PREDICTIVE MODELING OF CUSTOMER BEHAVIOR IN RETAIL USING ADVANCED DATA MINING TECHNIQUES

Authors

  • Ms. M Gangalatha Author
  • Ms. Palla Saijanaki Author
  • Ms. Pemma Radhika Author

DOI:

https://doi.org/10.62643/ijerst.2026.v22.n2.pp234-239

Keywords:

Customer Behavior Analysis, Data Mining, Predictive Modeling, Retail Analytics, Machine Learning, Supermarket Retail, Customer Segmentation.

Abstract

The rapid growth of retail industries, particularly supermarket chains, has generated massive volumes of customer transaction data, offering valuable insights into consumer behavior patterns. Understanding these patterns is essential for enhancing customer satisfaction, optimizing inventory management, and improving business profitability. Traditional analytical methods often fail to capture complex relationships and dynamic purchasing behaviors present in large-scale retail datasets. This paper proposes a comprehensive data mining approach for customer behavior analysis and predictive modeling in supermarket retail environments. The framework leverages advanced machine learning and data mining techniques to analyze transactional data, identify purchasing trends, and predict future customer behavior. The proposed system operates through multiple stages, including data preprocessing, feature extraction, clustering, classification, and predictive modeling. Techniques such as association rule mining, decision trees, and ensemble learning are integrated to improve prediction accuracy and uncover hidden patterns in customer purchasing habits. Additionally, the model incorporates segmentation strategies to categorize customers based on buying preferences, enabling personalized marketing and targeted promotions.

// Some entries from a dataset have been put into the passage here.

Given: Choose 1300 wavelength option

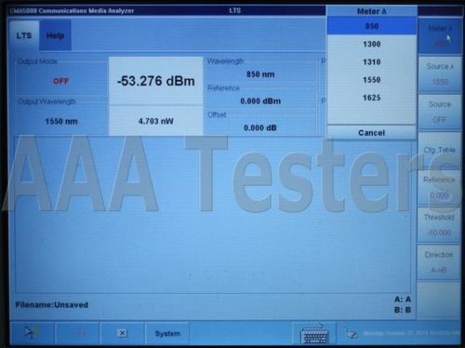Looking at the screenshot, I should pyautogui.click(x=372, y=44).
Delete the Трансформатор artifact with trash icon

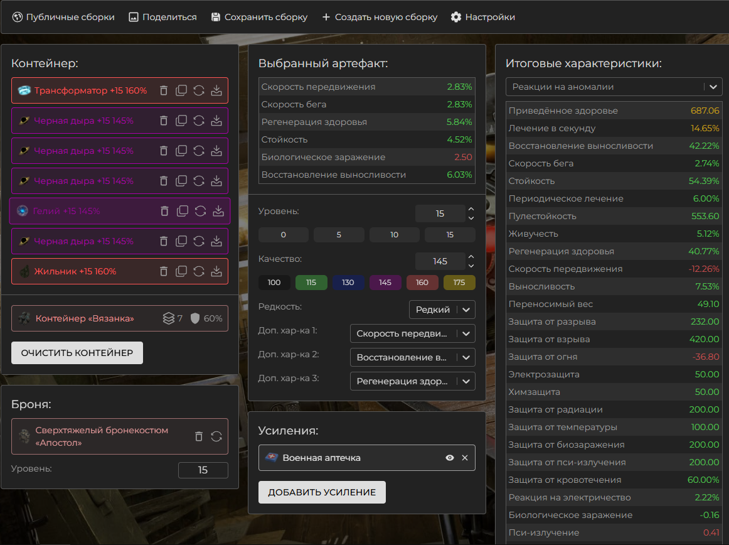click(x=164, y=90)
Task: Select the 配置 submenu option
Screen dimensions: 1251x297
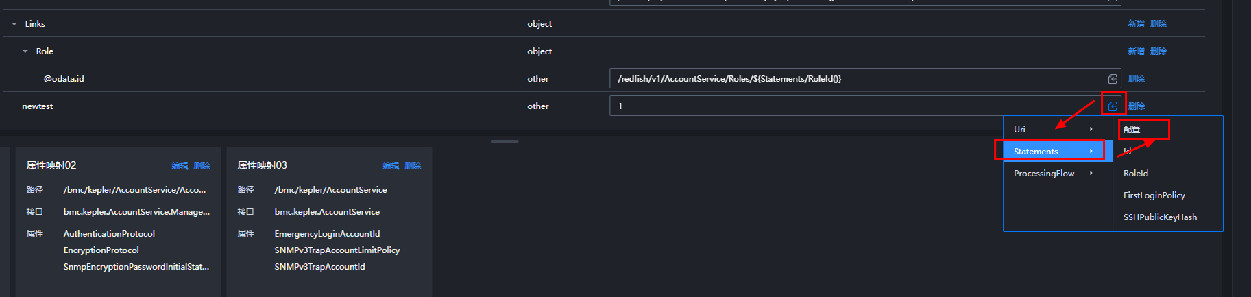Action: coord(1132,129)
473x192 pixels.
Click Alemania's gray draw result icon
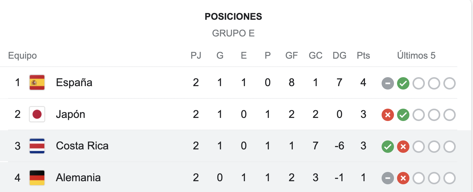click(388, 178)
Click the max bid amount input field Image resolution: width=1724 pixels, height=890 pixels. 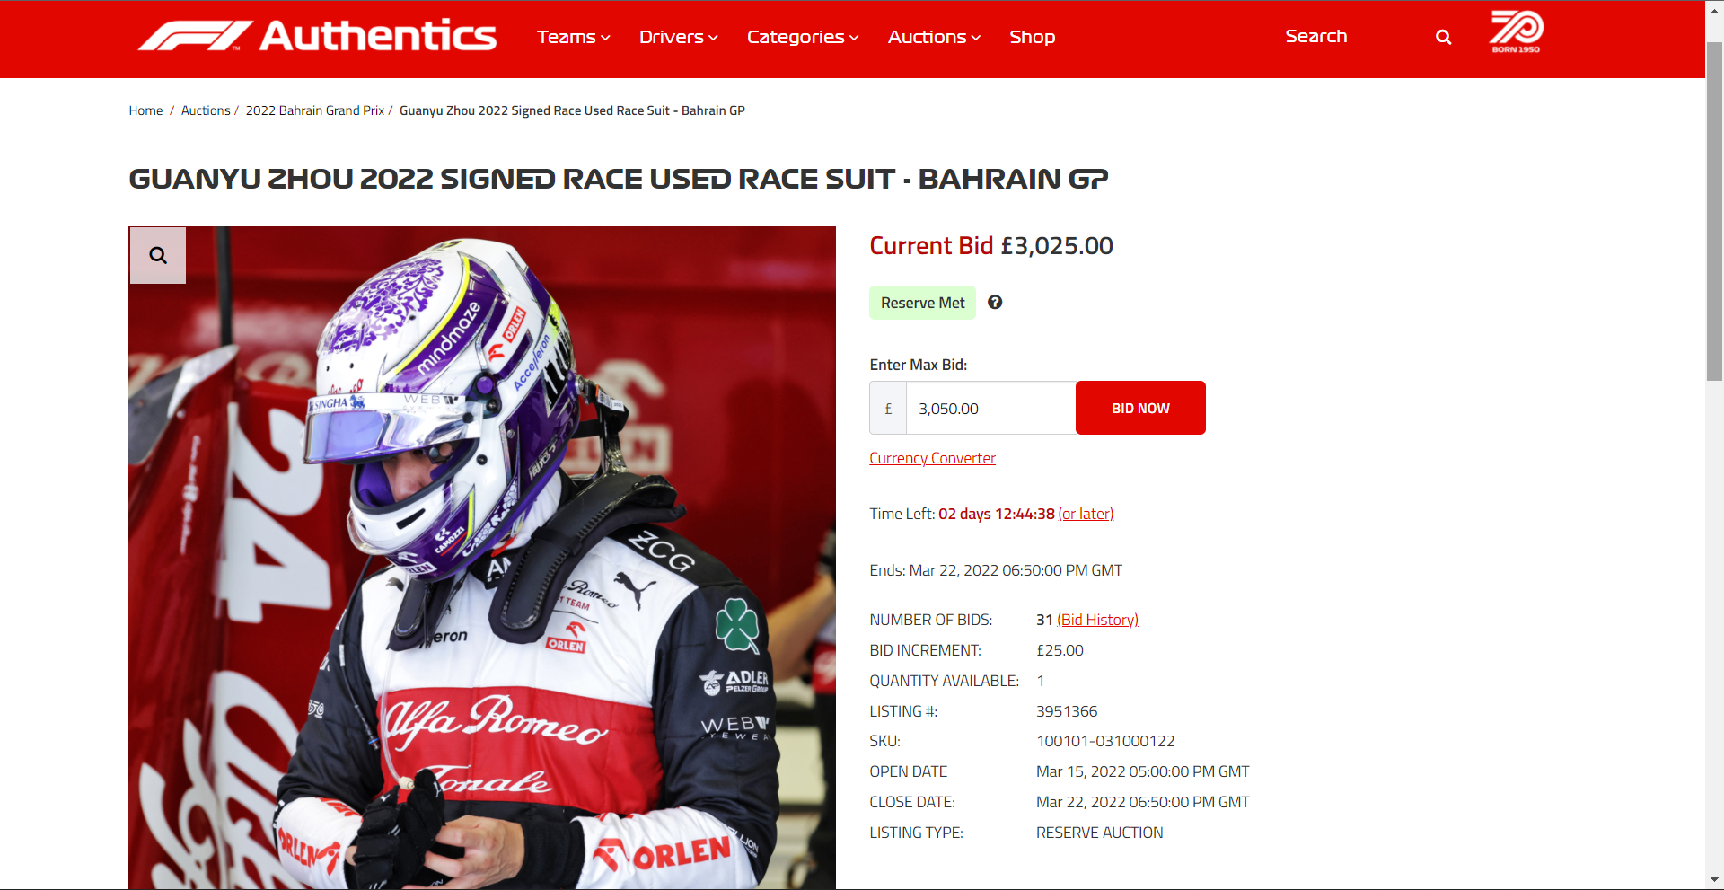point(991,408)
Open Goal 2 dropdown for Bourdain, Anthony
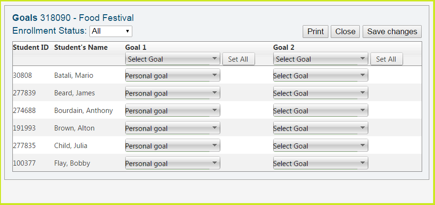The image size is (435, 205). click(x=320, y=111)
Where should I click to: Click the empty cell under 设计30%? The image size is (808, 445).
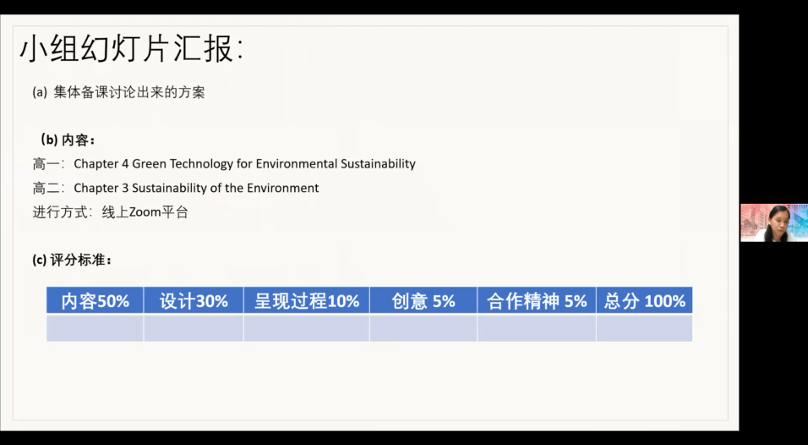pos(194,328)
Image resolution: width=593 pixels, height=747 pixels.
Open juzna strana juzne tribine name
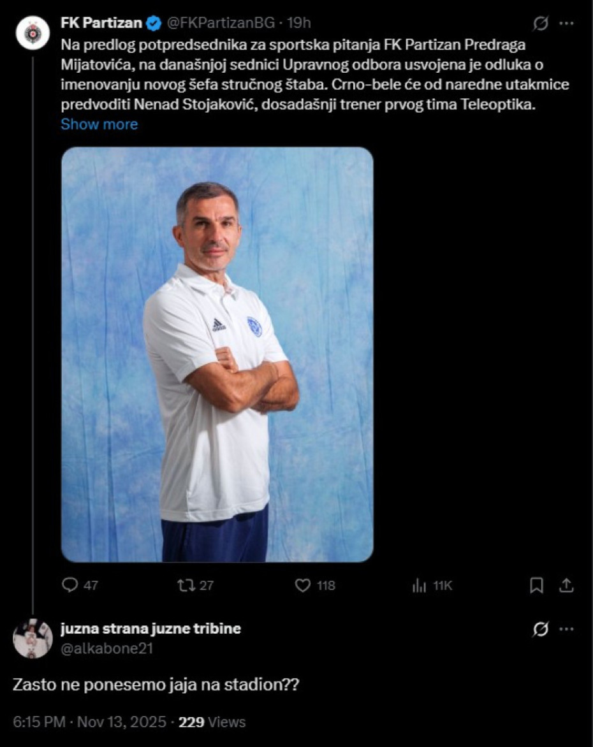pyautogui.click(x=150, y=629)
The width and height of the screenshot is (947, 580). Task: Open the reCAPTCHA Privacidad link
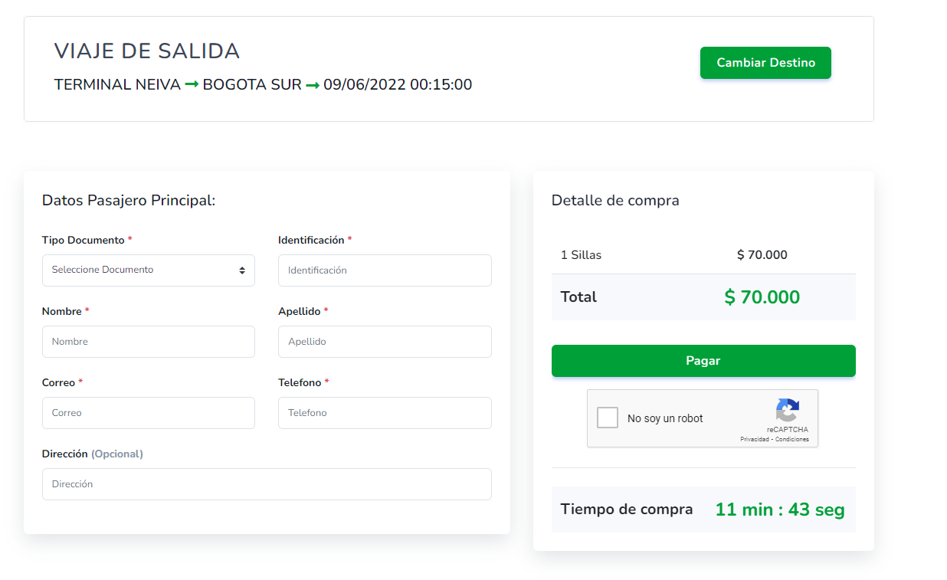(x=754, y=440)
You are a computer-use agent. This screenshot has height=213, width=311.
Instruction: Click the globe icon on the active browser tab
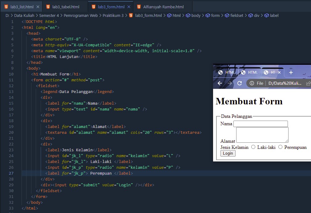pos(266,72)
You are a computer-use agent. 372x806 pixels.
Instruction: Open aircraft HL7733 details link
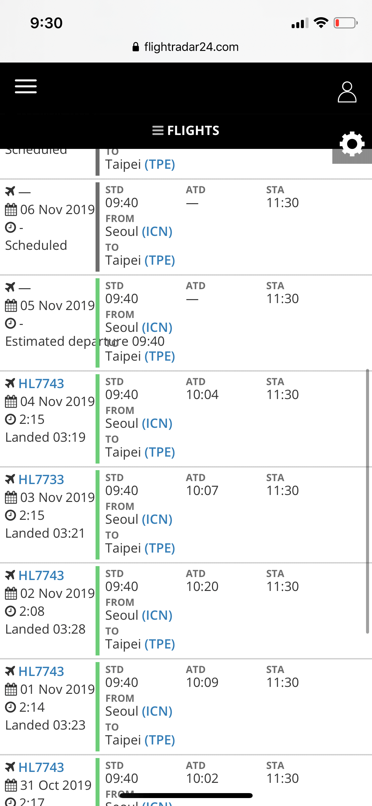point(41,479)
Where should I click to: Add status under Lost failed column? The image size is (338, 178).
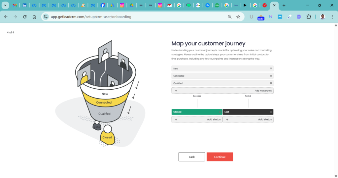(248, 119)
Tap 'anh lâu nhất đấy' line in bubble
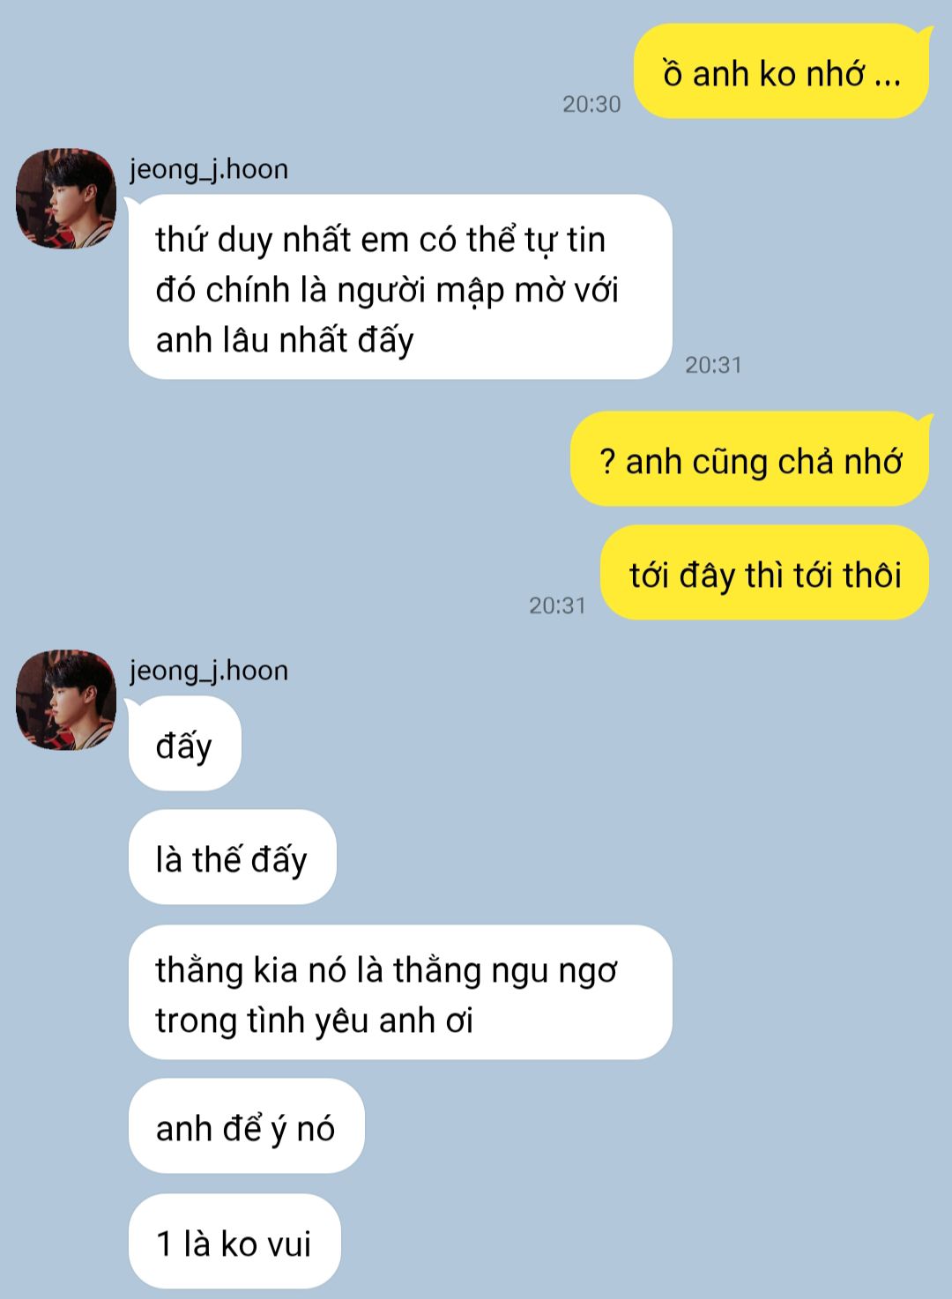The height and width of the screenshot is (1299, 952). point(285,340)
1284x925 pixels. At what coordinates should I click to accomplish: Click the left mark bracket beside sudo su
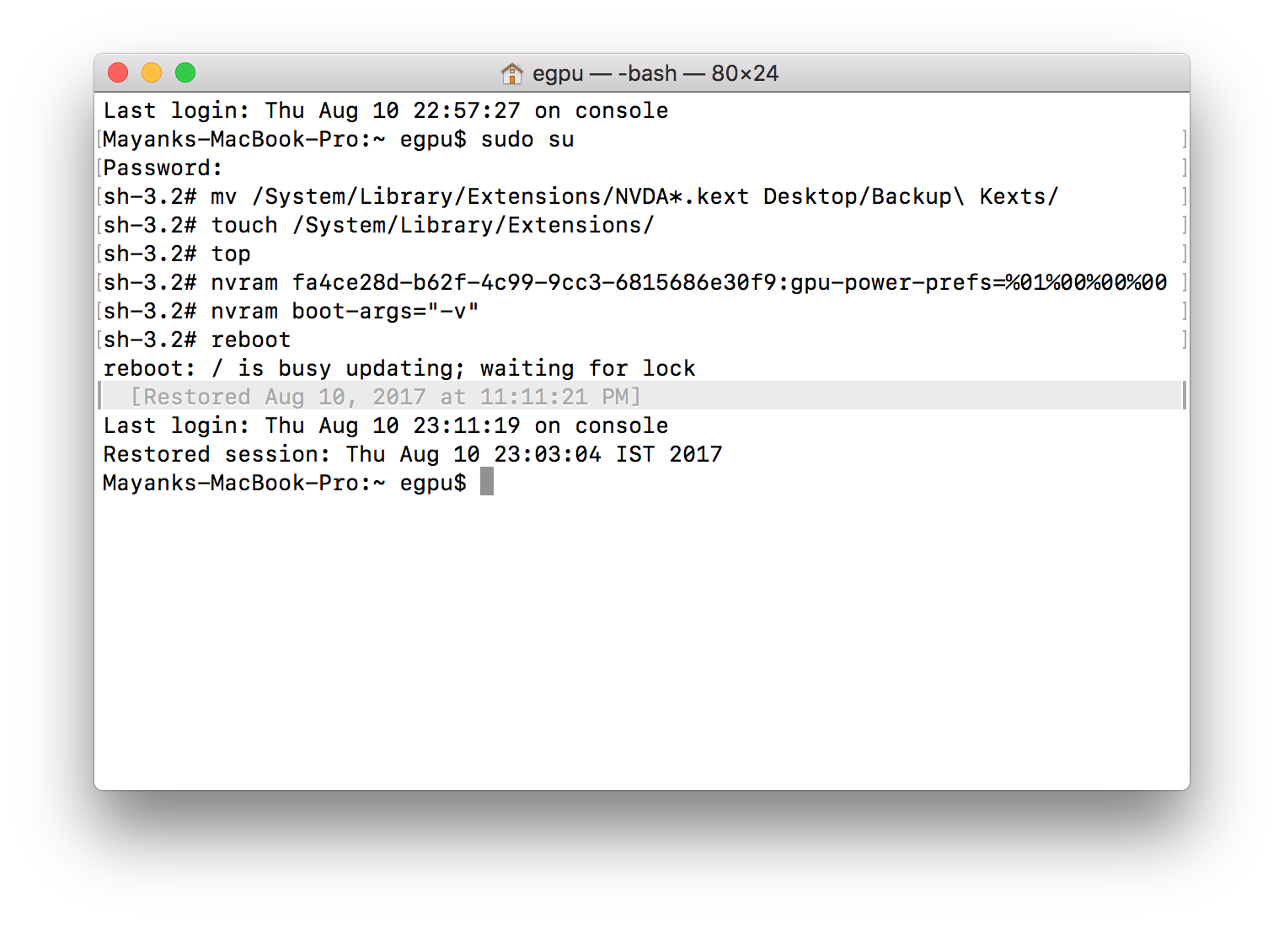coord(99,139)
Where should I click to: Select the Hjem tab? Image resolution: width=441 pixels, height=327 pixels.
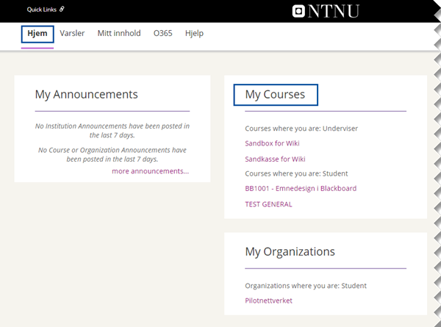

The experimental evaluation demonstrates that the proposed approach significantly improves prediction accuracy, customer segmentation quality, and recommendation effectiveness compared to traditional methods. The system also reduces operational inefficiencies by enabling data-driven decision-making in inventory control and sales forecasting. The results highlight the effectiveness of integrating data mining techniques with predictive analytics to transform raw retail data into actionable insights. This research contributes to the development of intelligent retail management systems capable of adapting to evolving customer preferences and market trends.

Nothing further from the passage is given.